Chi comparasse la planimetria della Milano moderna, dopo la fabbrica della cerchia dei baluardi spagnoli nell’età di Carlo V e di Filippo II d’Absburgo nel 1548-’60, a quella della città sino al 1885, non potrebbe non notare, con sorpresa se digiuno di storia dell’urbanistica, la perfetta identità d’estensione dell’abitato e della maglia urbana. Il centro, fra i più popolosi della penisola dopo Napoli e prima di Venezia, Palermo e Roma, reputato inoltre, non a torto, tra i più effervescenti dal profilo economico e culturale dal XVIII secolo, si direbbe in effetti congelato alle dimensioni e alla conformazione di trecent’anni innanzi. D’altra parte, soltanto dopo l’annessione al Piemonte nel 1859, l’inclusione nel regno d’Italia nel 1861, lo sviluppo degli anni ‘70-’80, la città, ora «capitale morale» del paese – per richiamar la fortunata espressione di Ruggero Bonghi (1881) –, s’avvia a divenire metropoli. Sicché il piano regolatore dell’ingegner Cesare Beruto, steso nel 1884, approvato con rettifiche nel 1889, è senza dubbio il primo documento a tracciare tanto le linee d’espansione dell’area extra bastioni, quanto le direttrici dell’urbanizzazione del vasto patrimonio verde inedificato all’interno.

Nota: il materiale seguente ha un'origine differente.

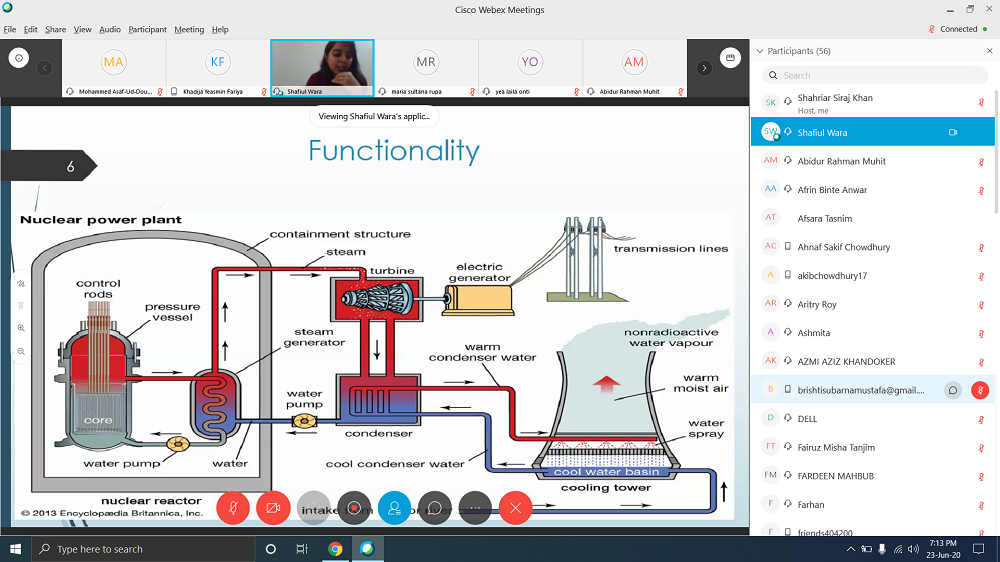Click the red leave meeting button
The image size is (1000, 562).
(x=516, y=508)
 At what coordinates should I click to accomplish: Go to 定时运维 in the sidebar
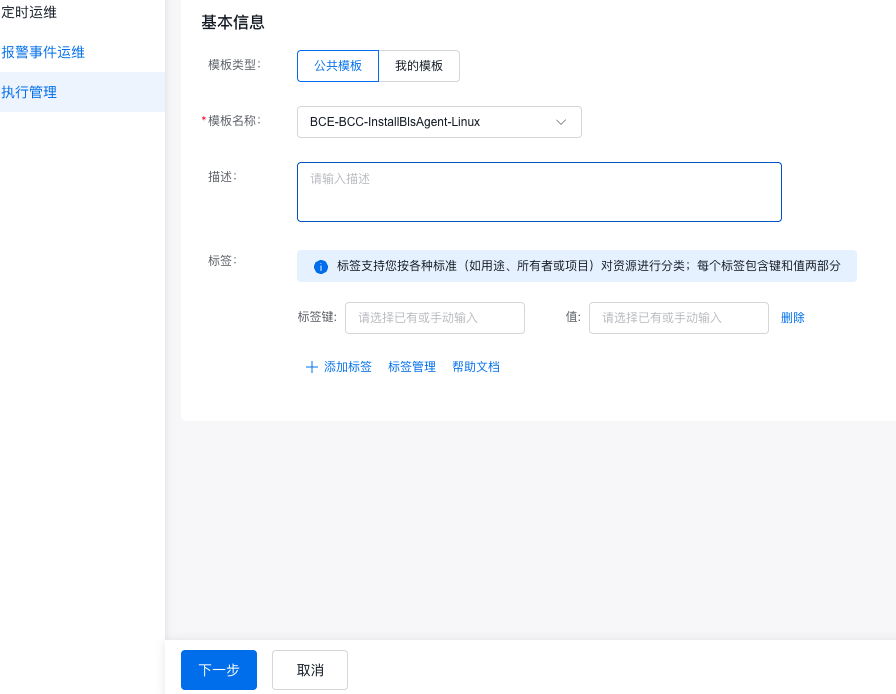(30, 12)
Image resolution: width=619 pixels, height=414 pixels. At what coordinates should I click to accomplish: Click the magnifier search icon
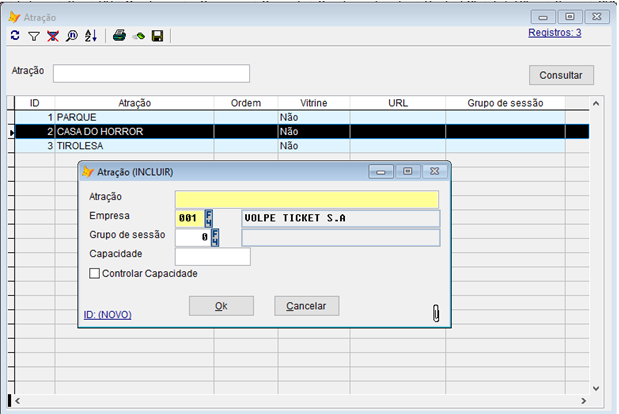[x=71, y=36]
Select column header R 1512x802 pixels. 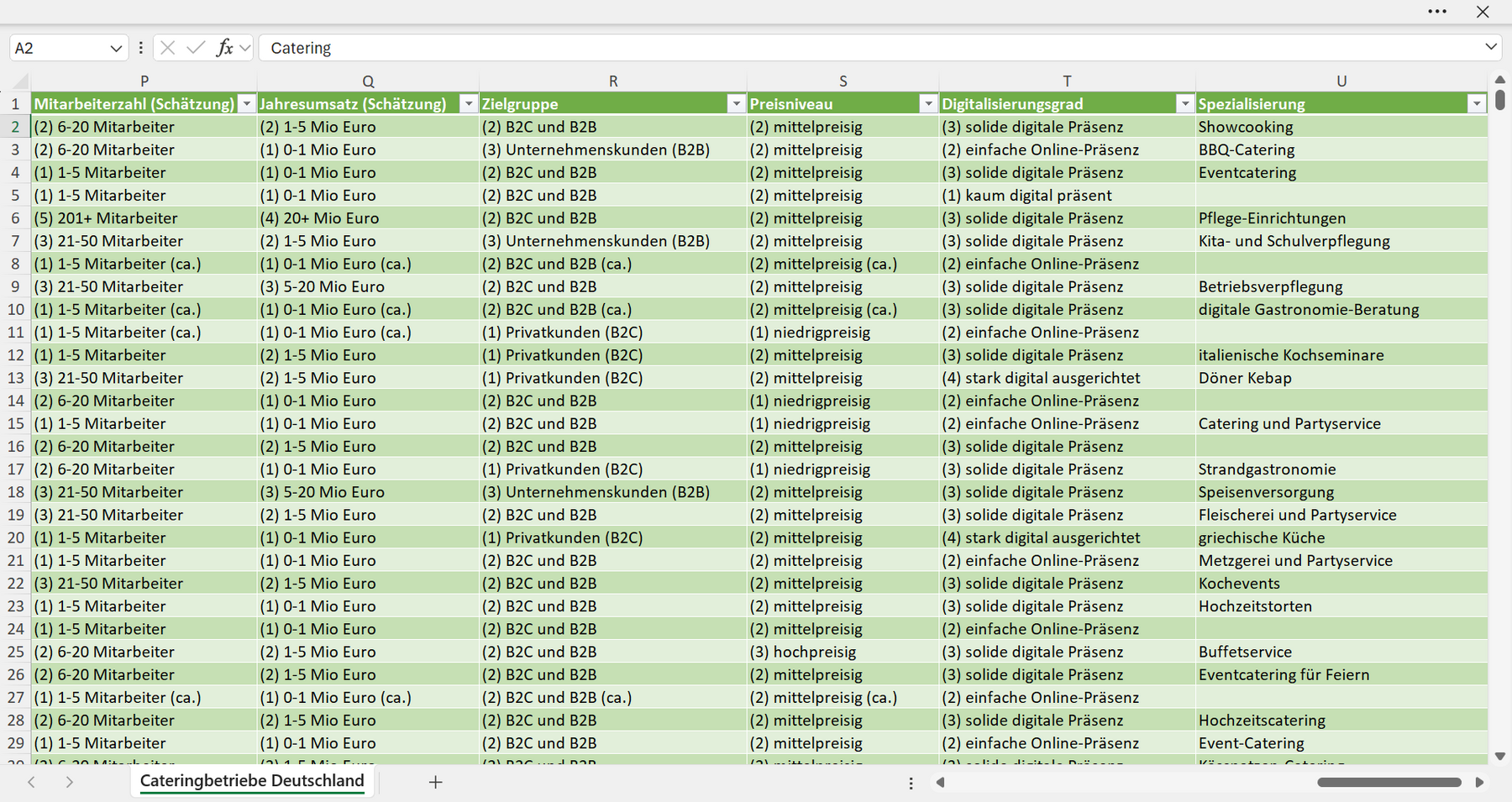tap(613, 81)
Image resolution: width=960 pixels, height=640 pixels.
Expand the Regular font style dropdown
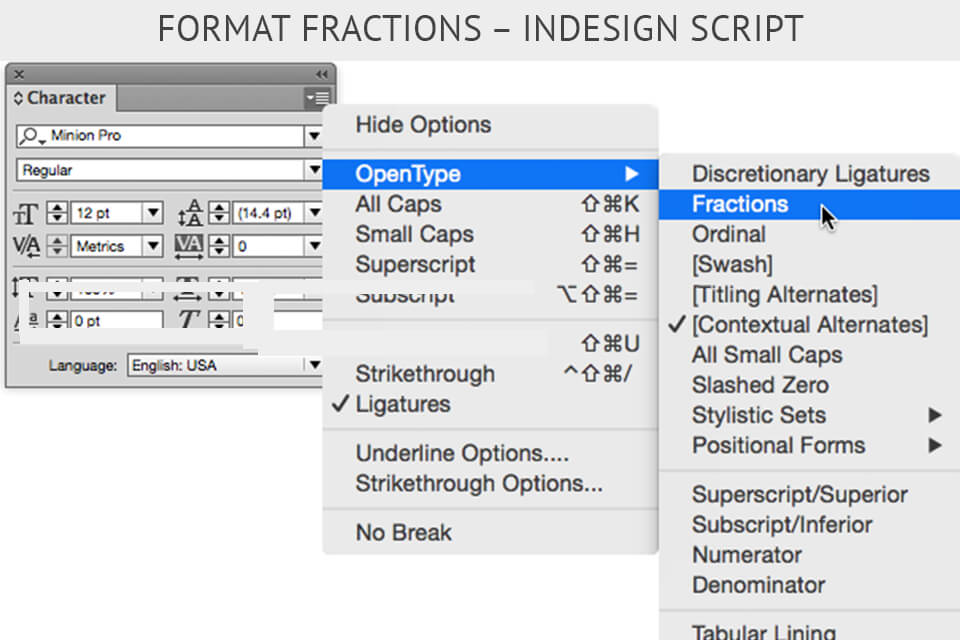pyautogui.click(x=315, y=170)
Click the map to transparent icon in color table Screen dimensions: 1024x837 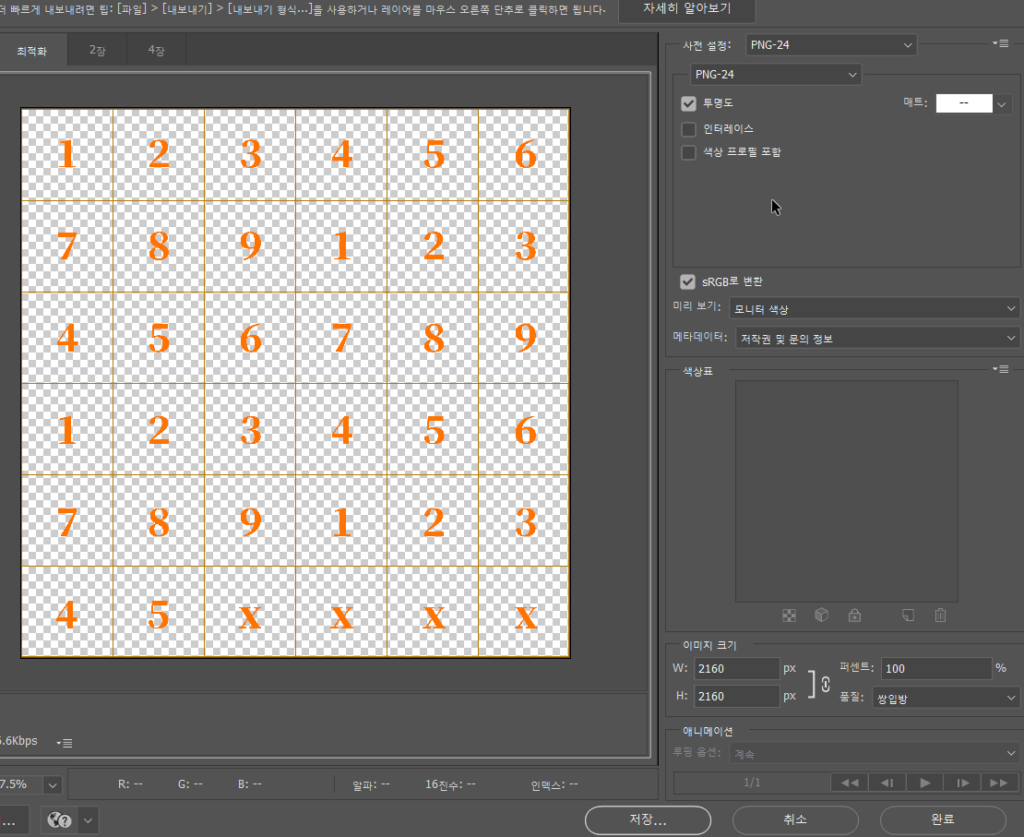pos(789,616)
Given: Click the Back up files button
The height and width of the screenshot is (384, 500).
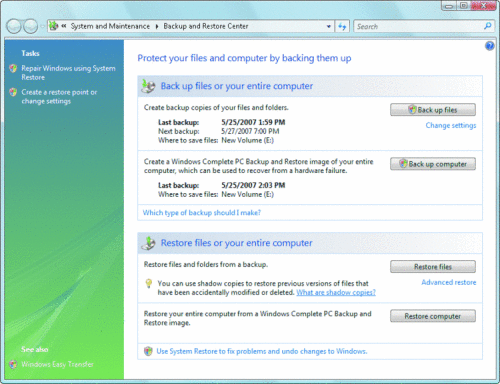Looking at the screenshot, I should point(433,110).
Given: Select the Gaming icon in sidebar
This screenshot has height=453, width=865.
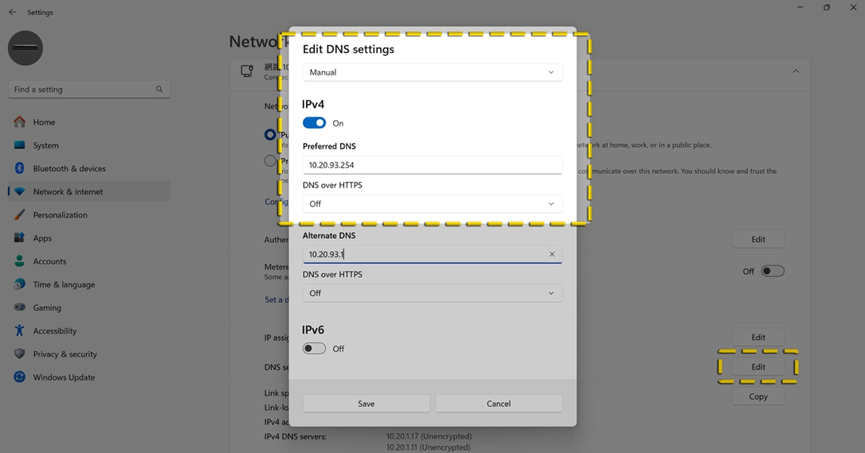Looking at the screenshot, I should click(19, 308).
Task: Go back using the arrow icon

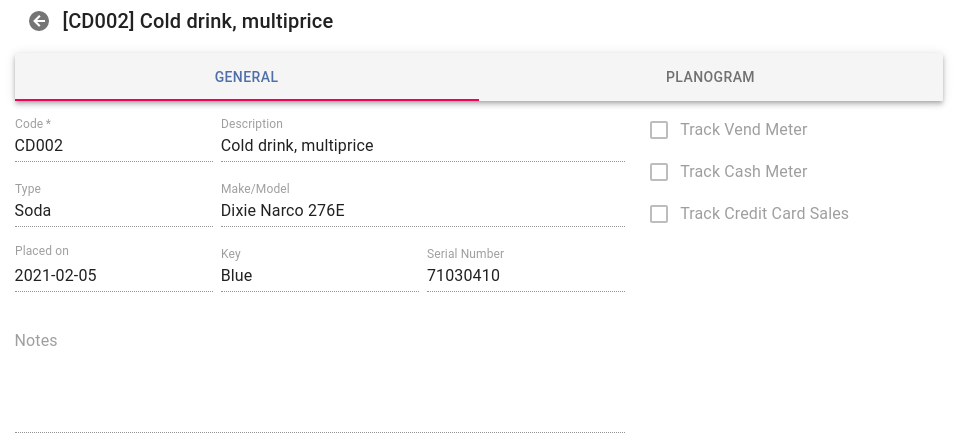Action: (x=39, y=21)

Eppure non si può affatto sostenere che Milano in precedenza resti inalterata, dal profilo edilizio, specie dalla seconda metà del XVIII secolo. Passata dal dominio degli Absburgo di Spagna a quello dei Borbone di Francia, ramo iberico, nel 1700, conquistata dagli Absburgo d’Austria nel 1706, la città contemporanea rimane anzitutto la sede del governatore di uno stato fra i maggiori d’Italia, benché sempre più ridotto da perdite di territori a ovest del Ticino: Alessandria, Valenza, Mortara, Serravalle Scrivia nel 1713, appena terminata nella penisola la Guerra di successione spagnola (1700-’14); Novara e Tortona alla conclusione della Guerra di successione polacca (1733-’38); Domodossola, Vigevano, Voghera alla fine della Guerra di successione austriaca (1740-’48), compensati a est dell’Adda dall’acquisto del Mantovano (1708). Soprattutto, dopo l’effimera occupazione da parte dei Savoia, nel 1733-’36, essa vede crescere, al rientro degli Absburgo, e non soltanto entro il quadrante italiano, il proprio rango di centro nevralgico della corona imperial-regia.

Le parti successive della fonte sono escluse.